JUSTICE

Agrément Anticor : nouveau revers à la Cour de cassation

Agrément Anticor : nouveau revers à la Cour de cassation
Selon l'association anticorruption, ce nouveau revirement fragilise un peu plus sa capacité d'agir.
Publié le 15/03/2024 à 10:00
Renouvelé in extremis par le gouvernement en 2021, l’agrément permettant à l’association anti-corruption de se constituer partie civile avait été annulé en juin 2023. Dans un dossier dans lequel Anticor était partie civile, la Cour de cassation a confirmé que l’annulation rétroactive supprimait le droit aux réparations de l’association.

Nouvelle étape dans les problèmes d’agrément de l’association anticorruption Anticor. Alors que celui-ci n’a pas été renouvelé par le gouvernement en décembre dernier, l’organisme est toujours empêtré dans l’annulation de sa précédente autorisation de trois ans en juin 2023 par le tribunal administratif. Le 13 mars 2024, la Cour de cassation a statué sur un dossier pour lequel Anticor s’était constitué partie civile et pouvait espérer une réparation. Dans son arrêt, la Cour précise que la constitution de partie civile demeure valable puisqu’elle a été effectuée avant le renouvellement d’agrément annulé. En revanche, elle annihile son droit à la réparation car l’arrêt de la cour d’appel d’Aix-en-Provence traité par la Cour de cassation date, lui, de mars 2022. L’agrément, octroyé par le gouvernement, permet à la structure de porter plainte au nom de l’intérêt général dans les dossiers de corruption.
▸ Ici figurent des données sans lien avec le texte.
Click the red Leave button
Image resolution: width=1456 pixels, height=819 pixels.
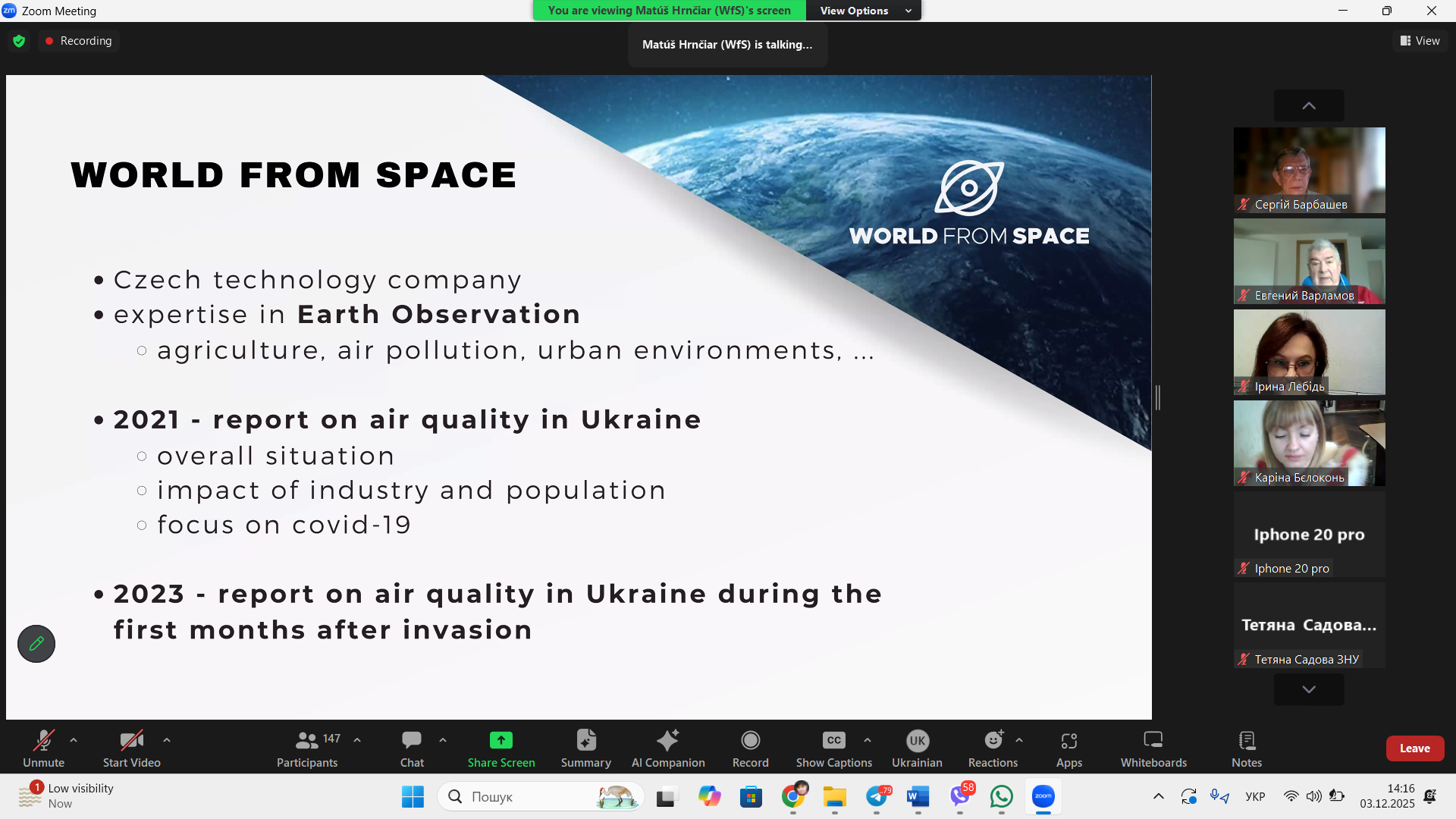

Cette subtilité relevée par la plus haute juridiction judiciaire est potentiellement lourde de conséquences. « Ce n’est pas la confirmation de l’annulation, observe Vincent Brengarth, avocat d’Anticor, mais c’est la confirmation de ses conséquences ». En effet, cet arrêt met en œuvre l’annulation de l’agrément en bloquant les droits d’Anticor comme partie civile, au moins en matière de réparation, sur la partie de la procédure postérieure au 2 avril 2021, date de début de validité de l’agrément retoqué en 2023. « Cela donne une situation complètement absurde qui finit même par profiter aux parties incriminées qui obtiennent une cassation partielle grâce à une décision a posteriori des faits, estime Vincent Brengarth. Nous savions que la perte d’agrément fragilisait nos procédures en cours ou à venir, mais cette nouvelle position fragilise aussi nos procédures passées. »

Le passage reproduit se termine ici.